Face Detection

My previous post demonstrated how to use transfer learning with a CNN trained on millions of facial images to build a facial-recognition model that is remarkably adept at identifying faces. The images used to train the model were carefully cropped so that faces were consistently sized and positioned in the frame.

Suppose you wanted to use that model to tag people in photos uploaded to a Web site. Before submitting faces to the model for identification, you first need to find the faces in the photos, a process known as face detection. Detecting faces like the ones in the photo below isn’t trivial, but it’s a necessary component of an end-to-end facial-recognition system.

Faces in Davos

This post introduces two widely used algorithms for face detection – one that relies on machine learning, and another that uses deep learning – as well as libraries that implement them. At the end, I’ll present an easy-to-use function that you can call to extract all the facial images from a photo and save them to disk or submit them to a facial-recognition model.

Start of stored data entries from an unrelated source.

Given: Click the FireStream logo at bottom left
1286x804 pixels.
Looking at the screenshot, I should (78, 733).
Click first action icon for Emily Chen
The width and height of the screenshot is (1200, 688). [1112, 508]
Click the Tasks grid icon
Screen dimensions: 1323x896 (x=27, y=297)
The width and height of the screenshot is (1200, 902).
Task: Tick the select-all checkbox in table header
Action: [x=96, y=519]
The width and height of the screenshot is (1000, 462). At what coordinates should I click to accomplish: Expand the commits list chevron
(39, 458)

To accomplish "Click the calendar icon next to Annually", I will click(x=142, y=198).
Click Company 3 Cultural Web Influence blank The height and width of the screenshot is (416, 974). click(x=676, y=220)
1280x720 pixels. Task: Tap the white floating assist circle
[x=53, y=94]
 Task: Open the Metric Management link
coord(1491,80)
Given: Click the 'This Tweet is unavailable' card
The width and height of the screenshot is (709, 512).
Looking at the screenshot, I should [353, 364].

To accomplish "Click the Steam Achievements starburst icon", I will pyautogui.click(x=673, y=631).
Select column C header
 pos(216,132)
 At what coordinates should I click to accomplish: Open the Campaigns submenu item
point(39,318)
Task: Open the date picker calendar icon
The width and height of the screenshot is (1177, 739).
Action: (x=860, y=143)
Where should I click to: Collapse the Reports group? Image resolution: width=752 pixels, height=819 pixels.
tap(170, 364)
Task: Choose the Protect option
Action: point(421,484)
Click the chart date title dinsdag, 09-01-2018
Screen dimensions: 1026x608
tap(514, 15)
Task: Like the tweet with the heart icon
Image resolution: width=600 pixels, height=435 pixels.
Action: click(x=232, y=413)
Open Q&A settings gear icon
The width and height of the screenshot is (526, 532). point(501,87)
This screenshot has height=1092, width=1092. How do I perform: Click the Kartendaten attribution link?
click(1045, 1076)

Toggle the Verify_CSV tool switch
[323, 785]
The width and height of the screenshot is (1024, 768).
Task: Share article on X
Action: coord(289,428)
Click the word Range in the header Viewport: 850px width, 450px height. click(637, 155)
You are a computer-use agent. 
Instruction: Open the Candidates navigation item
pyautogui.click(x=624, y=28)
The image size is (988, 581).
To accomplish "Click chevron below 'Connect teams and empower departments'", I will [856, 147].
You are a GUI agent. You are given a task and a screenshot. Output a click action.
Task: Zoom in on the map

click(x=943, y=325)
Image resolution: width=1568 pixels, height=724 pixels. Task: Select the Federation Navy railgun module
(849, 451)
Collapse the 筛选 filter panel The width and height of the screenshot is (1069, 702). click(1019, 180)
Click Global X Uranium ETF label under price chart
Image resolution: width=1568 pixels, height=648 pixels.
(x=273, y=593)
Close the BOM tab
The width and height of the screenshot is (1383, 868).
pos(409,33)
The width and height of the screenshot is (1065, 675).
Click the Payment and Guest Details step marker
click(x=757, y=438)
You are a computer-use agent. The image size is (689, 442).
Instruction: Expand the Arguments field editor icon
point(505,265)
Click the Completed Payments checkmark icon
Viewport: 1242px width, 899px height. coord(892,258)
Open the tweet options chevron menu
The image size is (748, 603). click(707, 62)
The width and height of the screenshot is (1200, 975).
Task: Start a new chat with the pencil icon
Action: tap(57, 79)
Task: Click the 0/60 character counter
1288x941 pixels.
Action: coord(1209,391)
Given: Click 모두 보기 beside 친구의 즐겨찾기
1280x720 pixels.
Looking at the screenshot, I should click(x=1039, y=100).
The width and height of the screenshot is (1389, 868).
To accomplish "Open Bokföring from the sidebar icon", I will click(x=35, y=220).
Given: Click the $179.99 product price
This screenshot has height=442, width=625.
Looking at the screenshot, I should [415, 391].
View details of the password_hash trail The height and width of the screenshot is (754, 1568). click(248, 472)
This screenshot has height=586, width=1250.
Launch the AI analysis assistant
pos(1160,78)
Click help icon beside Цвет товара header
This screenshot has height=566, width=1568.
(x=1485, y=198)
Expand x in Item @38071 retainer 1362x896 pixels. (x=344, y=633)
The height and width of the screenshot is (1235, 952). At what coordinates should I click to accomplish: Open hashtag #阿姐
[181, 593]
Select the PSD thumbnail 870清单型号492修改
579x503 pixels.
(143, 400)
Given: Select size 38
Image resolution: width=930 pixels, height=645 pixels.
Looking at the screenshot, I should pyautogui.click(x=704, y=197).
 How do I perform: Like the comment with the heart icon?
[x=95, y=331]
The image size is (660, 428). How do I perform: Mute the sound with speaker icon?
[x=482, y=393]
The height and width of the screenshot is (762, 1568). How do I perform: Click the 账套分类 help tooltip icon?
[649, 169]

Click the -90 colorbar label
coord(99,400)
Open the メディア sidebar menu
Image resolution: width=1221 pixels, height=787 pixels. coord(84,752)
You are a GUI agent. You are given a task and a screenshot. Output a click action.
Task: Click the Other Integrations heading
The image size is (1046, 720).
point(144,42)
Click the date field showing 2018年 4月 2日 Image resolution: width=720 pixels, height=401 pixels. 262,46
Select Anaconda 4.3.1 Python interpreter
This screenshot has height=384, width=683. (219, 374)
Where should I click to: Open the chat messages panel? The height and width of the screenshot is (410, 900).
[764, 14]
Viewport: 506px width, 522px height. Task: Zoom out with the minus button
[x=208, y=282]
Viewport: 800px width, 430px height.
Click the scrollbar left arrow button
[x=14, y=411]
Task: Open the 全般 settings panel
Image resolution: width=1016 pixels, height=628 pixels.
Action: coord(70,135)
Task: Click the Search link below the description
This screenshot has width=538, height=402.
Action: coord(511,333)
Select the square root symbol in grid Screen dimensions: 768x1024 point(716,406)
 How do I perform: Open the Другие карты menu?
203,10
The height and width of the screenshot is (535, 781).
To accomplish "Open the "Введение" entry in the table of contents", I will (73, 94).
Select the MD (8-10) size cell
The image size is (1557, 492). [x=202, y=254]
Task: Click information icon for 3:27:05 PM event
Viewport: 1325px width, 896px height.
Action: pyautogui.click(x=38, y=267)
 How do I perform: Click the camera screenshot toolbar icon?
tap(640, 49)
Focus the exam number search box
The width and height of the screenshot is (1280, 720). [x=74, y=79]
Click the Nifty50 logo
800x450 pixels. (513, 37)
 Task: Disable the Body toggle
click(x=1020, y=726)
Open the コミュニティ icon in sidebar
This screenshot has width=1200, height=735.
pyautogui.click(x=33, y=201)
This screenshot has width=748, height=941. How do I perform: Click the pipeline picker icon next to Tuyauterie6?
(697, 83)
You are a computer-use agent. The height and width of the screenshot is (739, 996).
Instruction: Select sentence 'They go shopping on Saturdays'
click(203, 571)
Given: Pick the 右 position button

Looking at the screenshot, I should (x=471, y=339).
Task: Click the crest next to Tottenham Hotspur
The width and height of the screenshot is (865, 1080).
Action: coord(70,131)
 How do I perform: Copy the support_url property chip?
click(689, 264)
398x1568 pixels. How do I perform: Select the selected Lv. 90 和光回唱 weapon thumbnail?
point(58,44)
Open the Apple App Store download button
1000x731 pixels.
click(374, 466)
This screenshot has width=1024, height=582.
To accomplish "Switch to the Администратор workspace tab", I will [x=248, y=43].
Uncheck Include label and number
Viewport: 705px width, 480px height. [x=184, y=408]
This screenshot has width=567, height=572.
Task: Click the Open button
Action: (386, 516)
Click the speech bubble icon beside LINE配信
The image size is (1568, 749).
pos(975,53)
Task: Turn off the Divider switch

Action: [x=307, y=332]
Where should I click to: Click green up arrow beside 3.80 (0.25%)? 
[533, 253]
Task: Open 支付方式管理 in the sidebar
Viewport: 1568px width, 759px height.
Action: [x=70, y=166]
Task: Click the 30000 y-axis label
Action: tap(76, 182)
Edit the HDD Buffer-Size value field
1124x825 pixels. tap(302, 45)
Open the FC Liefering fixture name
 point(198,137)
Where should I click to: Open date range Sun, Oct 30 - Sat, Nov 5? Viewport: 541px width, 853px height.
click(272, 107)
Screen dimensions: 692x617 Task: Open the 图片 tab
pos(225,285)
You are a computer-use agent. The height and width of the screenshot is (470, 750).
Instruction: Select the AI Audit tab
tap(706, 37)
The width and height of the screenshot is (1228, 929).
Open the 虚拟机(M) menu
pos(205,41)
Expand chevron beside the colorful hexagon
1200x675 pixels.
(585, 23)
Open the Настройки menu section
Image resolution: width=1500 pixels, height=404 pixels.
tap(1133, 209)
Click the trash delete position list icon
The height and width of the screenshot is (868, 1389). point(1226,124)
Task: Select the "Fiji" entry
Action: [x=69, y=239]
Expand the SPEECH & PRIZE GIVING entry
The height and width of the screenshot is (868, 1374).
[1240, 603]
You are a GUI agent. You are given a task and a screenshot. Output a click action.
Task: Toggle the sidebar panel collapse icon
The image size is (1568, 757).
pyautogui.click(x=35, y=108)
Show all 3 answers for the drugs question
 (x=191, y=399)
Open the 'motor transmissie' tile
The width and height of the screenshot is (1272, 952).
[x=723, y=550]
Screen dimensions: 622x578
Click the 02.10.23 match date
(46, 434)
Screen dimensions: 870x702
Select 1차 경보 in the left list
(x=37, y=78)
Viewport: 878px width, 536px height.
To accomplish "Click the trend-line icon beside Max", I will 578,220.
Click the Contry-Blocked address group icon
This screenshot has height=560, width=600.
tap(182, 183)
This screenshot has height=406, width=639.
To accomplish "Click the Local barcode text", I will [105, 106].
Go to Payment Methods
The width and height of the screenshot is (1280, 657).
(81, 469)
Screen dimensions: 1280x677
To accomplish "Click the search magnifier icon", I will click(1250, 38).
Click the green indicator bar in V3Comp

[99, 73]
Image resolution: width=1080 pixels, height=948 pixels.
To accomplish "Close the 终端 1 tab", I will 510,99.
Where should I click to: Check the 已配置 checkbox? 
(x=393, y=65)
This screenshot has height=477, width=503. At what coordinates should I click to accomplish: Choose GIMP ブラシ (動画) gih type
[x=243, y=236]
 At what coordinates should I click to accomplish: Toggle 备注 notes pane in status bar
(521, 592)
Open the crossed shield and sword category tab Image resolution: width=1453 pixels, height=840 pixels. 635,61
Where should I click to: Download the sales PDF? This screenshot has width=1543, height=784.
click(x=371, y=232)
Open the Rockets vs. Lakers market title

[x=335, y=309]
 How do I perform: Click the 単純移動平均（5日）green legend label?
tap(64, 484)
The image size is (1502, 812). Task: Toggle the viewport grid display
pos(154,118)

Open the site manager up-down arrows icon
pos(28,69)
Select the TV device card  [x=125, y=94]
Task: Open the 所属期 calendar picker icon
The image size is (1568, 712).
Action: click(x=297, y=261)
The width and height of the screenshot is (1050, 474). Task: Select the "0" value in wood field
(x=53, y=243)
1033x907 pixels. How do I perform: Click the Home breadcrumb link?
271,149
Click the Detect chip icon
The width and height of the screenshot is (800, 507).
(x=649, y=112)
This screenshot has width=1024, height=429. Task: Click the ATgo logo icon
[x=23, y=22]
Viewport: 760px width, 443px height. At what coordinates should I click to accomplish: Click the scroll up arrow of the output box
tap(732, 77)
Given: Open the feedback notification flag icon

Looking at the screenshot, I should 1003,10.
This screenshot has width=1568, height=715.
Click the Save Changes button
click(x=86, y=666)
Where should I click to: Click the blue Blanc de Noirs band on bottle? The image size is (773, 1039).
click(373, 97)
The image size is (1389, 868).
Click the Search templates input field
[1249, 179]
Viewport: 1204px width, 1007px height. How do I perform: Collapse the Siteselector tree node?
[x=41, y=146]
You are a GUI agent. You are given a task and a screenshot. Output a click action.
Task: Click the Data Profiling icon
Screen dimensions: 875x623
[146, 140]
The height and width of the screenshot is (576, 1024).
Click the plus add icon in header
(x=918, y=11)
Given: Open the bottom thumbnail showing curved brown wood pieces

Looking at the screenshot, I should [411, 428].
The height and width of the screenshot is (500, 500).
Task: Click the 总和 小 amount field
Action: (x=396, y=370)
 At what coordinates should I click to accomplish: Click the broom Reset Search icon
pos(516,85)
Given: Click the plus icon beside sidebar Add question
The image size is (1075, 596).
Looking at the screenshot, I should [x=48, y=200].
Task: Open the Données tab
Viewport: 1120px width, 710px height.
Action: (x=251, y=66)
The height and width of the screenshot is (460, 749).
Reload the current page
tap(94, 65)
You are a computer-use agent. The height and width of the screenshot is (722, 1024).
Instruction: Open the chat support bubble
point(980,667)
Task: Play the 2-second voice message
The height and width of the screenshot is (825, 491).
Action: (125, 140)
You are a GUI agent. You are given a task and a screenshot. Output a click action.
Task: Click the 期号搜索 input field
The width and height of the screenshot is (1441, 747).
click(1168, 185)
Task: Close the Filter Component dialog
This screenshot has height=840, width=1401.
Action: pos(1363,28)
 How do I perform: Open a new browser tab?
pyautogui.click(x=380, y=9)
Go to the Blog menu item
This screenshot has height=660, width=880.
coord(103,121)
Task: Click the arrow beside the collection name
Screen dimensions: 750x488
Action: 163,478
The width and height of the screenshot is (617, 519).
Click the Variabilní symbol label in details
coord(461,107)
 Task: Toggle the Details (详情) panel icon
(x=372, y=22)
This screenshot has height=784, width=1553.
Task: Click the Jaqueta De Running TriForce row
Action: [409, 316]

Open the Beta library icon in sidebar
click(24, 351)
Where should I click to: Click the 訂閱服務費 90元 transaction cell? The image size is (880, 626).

Face Detection with Viola-Jones

One of the fastest and most popular algorithms for detecting faces in photos stems from a paper published in 2001 entitled “Rapid Object Detection using a Boosted Cascade of Simple Features.” Sometimes known as Viola-Jones (the authors of the paper), the algorithm keys on the relative intensities of adjacent blocks of pixels. For example, the average pixel intensity in a rectangle around the eyes is typically darker than the average pixel intensity in a rectangle immediately below. Similarly, the bridge of the nose is usually lighter than the region around the eyes, so two dark rectangles with a bright rectangle in the middle might represent two eyes and a nose. The presence of many such Haar-like features in a frame at the right locations is a strong indicator that the frame contains a face.

Haar-like features

Viola-Jones works by sliding a window over an image looking for frames with Haar-like features in the right places. At each stop, the pixels in the window are scaled to a specified size (typically 24×24), and features are extracted and fed into a binary classifier that either returns positive indicating the frame contains a face or negative indicating it does not. Then the window slides to the next location and the detection regimen begins again.

The key to Viola-Jones’ performance is the binary classifier. A frame that is 24 pixels wide and 24 pixels high contains more than 160,000 combinations of rectangles representing potential Haar-like features. Rather than compute values for every combination, Viola-Jones computes only those that the classifier requires. Furthermore, how many features the classifier requires depends on the content of the frame. The classifier comprises multiple binary classifiers arranged in stages. The first stage might require just one feature. The second stage might require 10, the third might require 20, and so on. Features are only extracted and passed to stage n if stage n-1 returns positive, giving rise to the term cascade classifier.

The diagram below shows a 3-stage cascade classifier. Each stage is carefully tuned to achieve a 100% detection rate using a limited number of features even if the false-positive rate is high. In the first stage, one feature determines whether the frame contains a face. A positive response means the frame might contain a face; a negative response means that it most certainly doesn’t, in which case no further checks are performed. If stage 1 returns positive, however, more features are extracted and passed to stage 2. A frame is only judged to contain a face if all stages return positive, yielding a cumulative false-positive rate near zero. It’s a classic example of combining several weak classifiers to form a strong classifier, a concept introduced in my post on regression algorithms.

Cascade classifier

One benefit of this architecture is that frames lacking faces tend to fall out fast because they evoke a negative response early in the cascade. Because most frames don’t contain faces, the algorithm runs very quickly until it encounters a frame that does. In testing with a 38-stage classifier trained on 6,061 features from 4,916 facial images, Viola and Jones found that on average, just 10 features were extracted from each frame.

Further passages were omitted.